Wednesday, April 25, 2012

Scott urged to veto bill requiring homeowners to make neighborhood repairs |

Scott urged to veto bill requiring homeowners to make neighborhood repairs |
In recent days, Gov. Rick Scott has received a digital flood of more than 1,000 emails opposing HB 1013, which would codify that homeowners are not entitled to an “implied warranty” for amenities outside their homes — damaged roads, driveways, drainage systems and the like. Many of the emails came from homeowners associations, which have amassed an organized campaign to keep the controversial law off the books. Scott received the bill last week and has one more week to decide whether to sign it.
This bill would stick CID owners with the bill for repairing and replacing faulty infrastructure bequeathed to them by the developer.  Of course, the reason cities approve and often require HOA housing is to have the developer build the infrastructure. The developer passes that cost on to the owners in the form of a higher purchase price, and the cost of maintaining it falls on the owners as well through their assessments. But what if the developer does a lousy job of building the roads or sewer system? A Florida appeals court in Lakeview Reserve HOA v. Maronda ruled that: 

"The sole issue for our review is whether a homeowners association has a claim for breach of the common law implied warranties of fitness and merchantability, also referred to as a 904warranty of habitability, against a builder/developer for defects in the roadways, drainage systems, retention ponds and underground pipes in a residential subdivision. We hold that it does and, accordingly, reverse."

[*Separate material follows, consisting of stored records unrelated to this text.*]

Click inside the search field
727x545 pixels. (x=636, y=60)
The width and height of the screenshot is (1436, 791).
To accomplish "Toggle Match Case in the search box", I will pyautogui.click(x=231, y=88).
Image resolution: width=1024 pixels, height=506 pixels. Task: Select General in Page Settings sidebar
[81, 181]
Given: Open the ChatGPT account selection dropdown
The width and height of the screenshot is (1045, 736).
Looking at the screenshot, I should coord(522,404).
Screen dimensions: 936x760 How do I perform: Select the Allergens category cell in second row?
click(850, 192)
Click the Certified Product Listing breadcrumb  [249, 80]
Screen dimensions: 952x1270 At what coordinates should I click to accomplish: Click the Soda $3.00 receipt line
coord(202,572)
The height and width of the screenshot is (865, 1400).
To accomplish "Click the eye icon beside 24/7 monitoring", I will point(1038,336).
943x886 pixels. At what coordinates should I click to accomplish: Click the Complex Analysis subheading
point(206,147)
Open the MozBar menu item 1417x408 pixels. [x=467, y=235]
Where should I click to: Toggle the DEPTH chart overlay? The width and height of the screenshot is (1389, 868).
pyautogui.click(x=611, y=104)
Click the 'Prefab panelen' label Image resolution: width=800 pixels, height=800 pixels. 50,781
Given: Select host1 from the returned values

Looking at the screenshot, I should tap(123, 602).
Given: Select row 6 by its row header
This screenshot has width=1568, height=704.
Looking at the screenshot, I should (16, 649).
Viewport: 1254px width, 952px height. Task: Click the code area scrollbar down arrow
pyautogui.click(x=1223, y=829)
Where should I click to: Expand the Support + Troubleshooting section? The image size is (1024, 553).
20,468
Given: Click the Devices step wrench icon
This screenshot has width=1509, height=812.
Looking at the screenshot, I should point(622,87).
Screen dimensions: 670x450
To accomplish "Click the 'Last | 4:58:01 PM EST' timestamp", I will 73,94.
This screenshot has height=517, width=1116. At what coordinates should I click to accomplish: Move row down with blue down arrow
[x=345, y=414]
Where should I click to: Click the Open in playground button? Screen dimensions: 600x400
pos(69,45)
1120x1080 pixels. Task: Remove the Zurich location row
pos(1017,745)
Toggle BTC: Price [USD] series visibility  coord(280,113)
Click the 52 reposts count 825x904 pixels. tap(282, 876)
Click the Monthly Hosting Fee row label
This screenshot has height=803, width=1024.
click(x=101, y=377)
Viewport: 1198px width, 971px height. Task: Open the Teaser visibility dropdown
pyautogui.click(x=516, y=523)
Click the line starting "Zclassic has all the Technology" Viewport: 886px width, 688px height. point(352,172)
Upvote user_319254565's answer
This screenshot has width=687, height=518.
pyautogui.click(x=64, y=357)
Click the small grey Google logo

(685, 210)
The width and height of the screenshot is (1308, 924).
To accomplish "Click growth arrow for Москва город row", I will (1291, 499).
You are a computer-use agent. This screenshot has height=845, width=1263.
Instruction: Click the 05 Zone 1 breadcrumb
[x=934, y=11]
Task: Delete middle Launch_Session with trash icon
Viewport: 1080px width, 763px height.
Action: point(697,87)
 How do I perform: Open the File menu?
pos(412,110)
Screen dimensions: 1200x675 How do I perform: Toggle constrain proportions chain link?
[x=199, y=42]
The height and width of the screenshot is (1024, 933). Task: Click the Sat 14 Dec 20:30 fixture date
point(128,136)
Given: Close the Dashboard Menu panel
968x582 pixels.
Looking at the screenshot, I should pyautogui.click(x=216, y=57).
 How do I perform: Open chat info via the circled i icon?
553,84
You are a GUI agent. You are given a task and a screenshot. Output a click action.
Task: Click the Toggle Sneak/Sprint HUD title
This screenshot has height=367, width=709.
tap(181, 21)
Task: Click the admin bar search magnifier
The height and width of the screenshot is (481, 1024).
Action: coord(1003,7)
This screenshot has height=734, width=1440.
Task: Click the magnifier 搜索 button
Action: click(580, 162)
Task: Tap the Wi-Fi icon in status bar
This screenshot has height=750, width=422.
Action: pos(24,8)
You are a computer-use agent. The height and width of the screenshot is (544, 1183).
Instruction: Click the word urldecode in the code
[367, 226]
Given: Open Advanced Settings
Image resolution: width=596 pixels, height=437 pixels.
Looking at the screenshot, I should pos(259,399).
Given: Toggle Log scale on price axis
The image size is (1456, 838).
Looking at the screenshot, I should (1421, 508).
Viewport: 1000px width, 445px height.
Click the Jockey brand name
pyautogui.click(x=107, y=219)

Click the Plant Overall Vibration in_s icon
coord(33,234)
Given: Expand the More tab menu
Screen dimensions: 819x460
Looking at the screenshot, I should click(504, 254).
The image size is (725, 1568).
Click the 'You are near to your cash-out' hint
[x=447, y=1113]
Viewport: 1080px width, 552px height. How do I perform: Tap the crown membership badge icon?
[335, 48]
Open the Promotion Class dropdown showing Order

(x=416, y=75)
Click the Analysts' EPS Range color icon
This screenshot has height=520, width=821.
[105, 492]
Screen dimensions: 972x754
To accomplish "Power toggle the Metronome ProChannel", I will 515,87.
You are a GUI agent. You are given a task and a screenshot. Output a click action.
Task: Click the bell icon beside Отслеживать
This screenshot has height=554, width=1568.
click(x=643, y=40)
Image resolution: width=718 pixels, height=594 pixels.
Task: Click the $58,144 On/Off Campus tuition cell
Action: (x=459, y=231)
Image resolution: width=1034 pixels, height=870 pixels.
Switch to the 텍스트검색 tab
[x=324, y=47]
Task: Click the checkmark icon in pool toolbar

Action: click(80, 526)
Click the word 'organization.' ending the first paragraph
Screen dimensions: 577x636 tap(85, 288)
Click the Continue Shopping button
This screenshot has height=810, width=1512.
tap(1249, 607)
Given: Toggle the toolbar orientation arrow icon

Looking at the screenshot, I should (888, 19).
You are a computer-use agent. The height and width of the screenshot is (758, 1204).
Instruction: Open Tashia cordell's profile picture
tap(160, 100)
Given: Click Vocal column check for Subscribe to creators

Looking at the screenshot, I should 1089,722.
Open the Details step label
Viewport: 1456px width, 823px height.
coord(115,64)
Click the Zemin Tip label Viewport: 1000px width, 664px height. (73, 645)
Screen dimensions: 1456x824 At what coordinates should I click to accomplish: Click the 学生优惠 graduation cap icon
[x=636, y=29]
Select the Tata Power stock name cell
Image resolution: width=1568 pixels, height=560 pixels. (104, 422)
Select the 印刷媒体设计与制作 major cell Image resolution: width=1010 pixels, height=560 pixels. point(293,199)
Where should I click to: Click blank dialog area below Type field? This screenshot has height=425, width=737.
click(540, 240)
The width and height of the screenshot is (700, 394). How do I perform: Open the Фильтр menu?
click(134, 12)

Now that case is on appeal to the Florida Supreme Court. In the meantime, a helpful Republican legislator, Frank Artiles is flacking for the developers by pushing a bill that would reverse the appellate court via legislation and pre-empt the Supreme Court from affirming. 

If this bill passes, or if the Supreme Court reverses the appellate court, it will mean that owners are on the hook for all the risks associated with their private infrastructure--not just maintenance and the eventual cost of repair and replacement, but also the risk that it wasn't built correctly to begin with.


Tyler Berding said...

So let's see now, the local municipality and the developer conspire to make sure that the city has no liability for the infrastructure by dumping that on the individual owners. Then the state legislature goes a step further and immunizes the developer by taking away any legal recourse that the owners might have when the product fails. This is a rat you can smell from a mile away. Basically the Florida legislature is telling individual home buyers that it isn't enough to just buy your home--you have to continue to subsidize your developer by indemnifying him against all the mistakes he made when building the project. A transparent full-on developer's relief act if there ever was one. Is a wipe-out of liability for construction defects in individual homes on next year's Florida legislative docket? Don't be surprised. There is no logical or legal distinction between the warranty that is the target of this bill and every other developer warranty that presently exists on individual homes or condos.

Anonymous said...

It gets worse.
We (a number of homeowners) sued the HOA and developer and won - although the HOA and developer have appealed to the state supreme court.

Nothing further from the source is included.